### [DESAFIOS]
1 - Transcreva literalmente a parte do trecho sobre a devolução em dobro que começa nas palavras "1. Nos presentes" e termina depois de "culpa ou dolo.".
2 - Prossiga com o trecho sobre a devolução em dobro a partir do ponto em que ele termina.

### [TRECHO]
Destaque (Informativo nº 803 do STJ)

"A repetição em dobro, prevista no parágrafo único do art. 42 do CDC, é cabível quando a cobrança indevida consubstanciar conduta contrária à boa-fé objetiva, ou seja, deve ocorrer independentemente da natureza do elemento volitivo."


Ementa

CONSUMIDOR E PROCESSUAL CIVIL. SERVIÇOS BANCÁRIOS. COBRANÇA INDEVIDA. CULPA DA CONCESSIONÁRIA. DEVOLUÇÃO EM DOBRO. ART. 42, PARÁGRAFO ÚNICO, DO CDC. PRESSUPOSTO. MÁ-FÉ. PRESCINDIBILIDADE. DEFINIÇÃO DO TEMA PELA CORTE ESPECIAL DO STJ (EARESP 600.663/RS, DJE DE 30.3.2021). MODULAÇÃO DOS EFEITOS. PREVISÃO DE QUE OS RETROMENCIONADOS EARESP SÓ PRODUZIRIAM EFEITOS AOS INDÉBITOS POSTERIORES À DATA DE PUBLICAÇÃO DE SEU ACÓRDÃO. SOLUÇÃO EXCEPCIONAL NO CASO CONCRETO. INDÉBITO E ACÓRDÃO EMBARGADO ANTERIORES À PUBLICAÇÃO DO ACÓRDÃO DOS EARESP 600.663/RS.

HISTÓRICO DA DEMANDA

1. Nos presentes Embargos, discute-se a prescindibilidade ou não de se aferir a má-fé como condição essencial para se exigir a restituição em dobro de quantia cobrada indevidamente, nos termos do art. 42, parágrafo único, do Código de Defesa do Consumidor.

DISCIPLINA DO CÓDIGO DE DEFESA DO CONSUMIDOR

2. Consoante o art. 42, parágrafo único, do CDC, na relação de consumo, o pagamento de cobrança indevida, a restituição do indébito dar-se-á em dobro, salvo se o fornecedor provar, no caso concreto, o engano justificável. A norma analisada não exige culpa, dolo ou má-fé do fornecedor quando este cobra - e recebe - valor indevido do consumidor. Ao fornecedor, a imputação que se lhe faz a lei é objetiva, independentemente de culpa ou dolo.

 DEFINIÇÃO PELA DA CORTE ESPECIAL DO STJ

3. A Corte Especial do STJ definiu a questão, em data posterior à prolação do acórdão embargado, no julgamento dos EAREsp 600.663/RS (Rel. Ministra Maria Thereza de Assis Moura, Rel. para acórdão Ministro Herman Benjamin, Corte Especial, DJe de 30.3.2021.).

Assentou a tese: "A repetição em dobro, prevista no parágrafo único do art. 42 do CDC, é cabível quando a cobrança indevida consubstanciar conduta contrária à boa-fé objetiva, ou seja, deve ocorrer independentemente da natureza do elemento volitivo. 

modulação dos efeitos".

MODULAÇÃO DOS EFEITOS

4. A regra geral é a devolução, na forma dobrada, dos valores debitados. Contudo, no caso concreto, há um detalhe, em especial, que o exime da aplicação do entendimento prevalecente no STJ. É o fato de os anteditos EAREsp 600.663/RS terem trazido critério de modulação de efeitos na aplicação de sua tese. Consoante os itens 24 a 27 da sua ementa, ficou estabelecido que, não obstante a regra geral, "o entendimento aqui fixado seja aplicado aos indébitos de natureza contratual não pública cobrados após a data da publicação deste acórdão".

Registros de localização de elementos:
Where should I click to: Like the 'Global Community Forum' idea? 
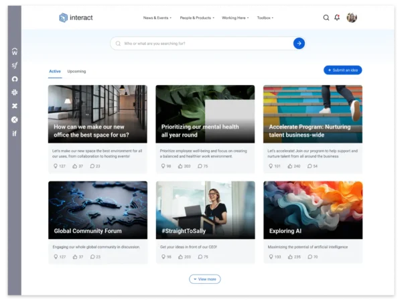(74, 256)
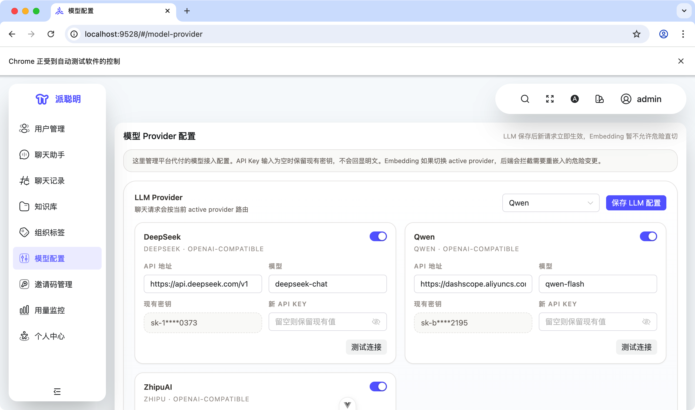This screenshot has height=410, width=695.
Task: Open 用量监控 in the sidebar
Action: [50, 310]
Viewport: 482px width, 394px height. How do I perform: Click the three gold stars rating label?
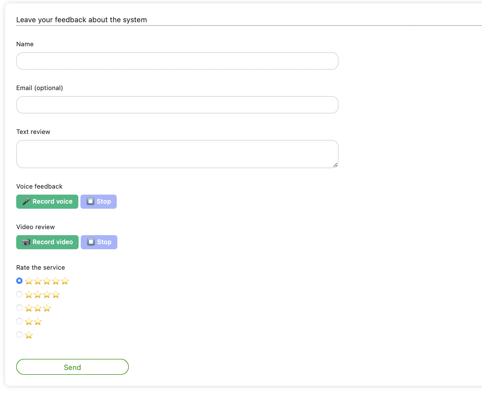[38, 308]
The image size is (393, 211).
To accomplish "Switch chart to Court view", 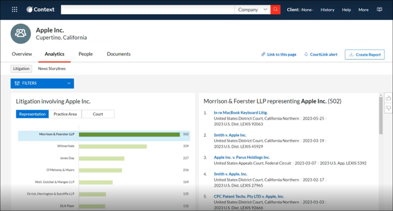I will pos(98,114).
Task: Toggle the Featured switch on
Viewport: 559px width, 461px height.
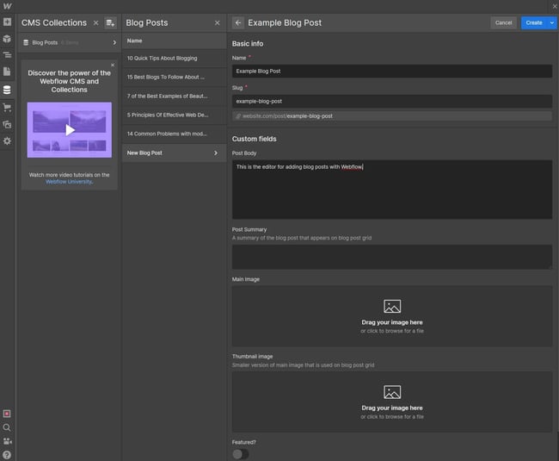Action: (x=240, y=453)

### [RESPOSTAS DOS EXERCÍCIOS]
1 -
1. Nos presentes Embargos, discute-se a prescindibilidade ou não de se aferir a má-fé como condição essencial para se exigir a restituição em dobro de quantia cobrada indevidamente, nos termos do art. 42, parágrafo único, do Código de Defesa do Consumidor.

DISCIPLINA DO CÓDIGO DE DEFESA DO CONSUMIDOR

2. Consoante o art. 42, parágrafo único, do CDC, na relação de consumo, o pagamento de cobrança indevida, a restituição do indébito dar-se-á em dobro, salvo se o fornecedor provar, no caso concreto, o engano justificável. A norma analisada não exige culpa, dolo ou má-fé do fornecedor quando este cobra - e recebe - valor indevido do consumidor. Ao fornecedor, a imputação que se lhe faz a lei é objetiva, independentemente de culpa ou dolo.

2 -
5. Ora, a data dos indébitos (a partir de 03.2014), ou mesmo a publicação do acórdão ora embargado (17.12.2019), são anteriores ao julgamento e publicação do acórdão dos EAREsp 600.663/RS, da Corte Especial do STJ (DJe de 30.3.2021).

6. Portanto, excepcionalmente, a solução do caso concreto contará com comando distinto do atual posicionamento vigente no STJ, por atender ao critério de modulação previsto nos EAREsp 600.663/RS.

Logo, o embargado não deverá devolver, de forma dobrada, os valores debitados na conta da embargante.

CONCLUSÃO

8. Embargos de Divergência não providos.

(EAREsp n. 1.501.756/SC, relator Ministro Herman Benjamin, Corte Especial, julgado em 21/2/2024, DJe de 23/5/2024.) Grifo nosso.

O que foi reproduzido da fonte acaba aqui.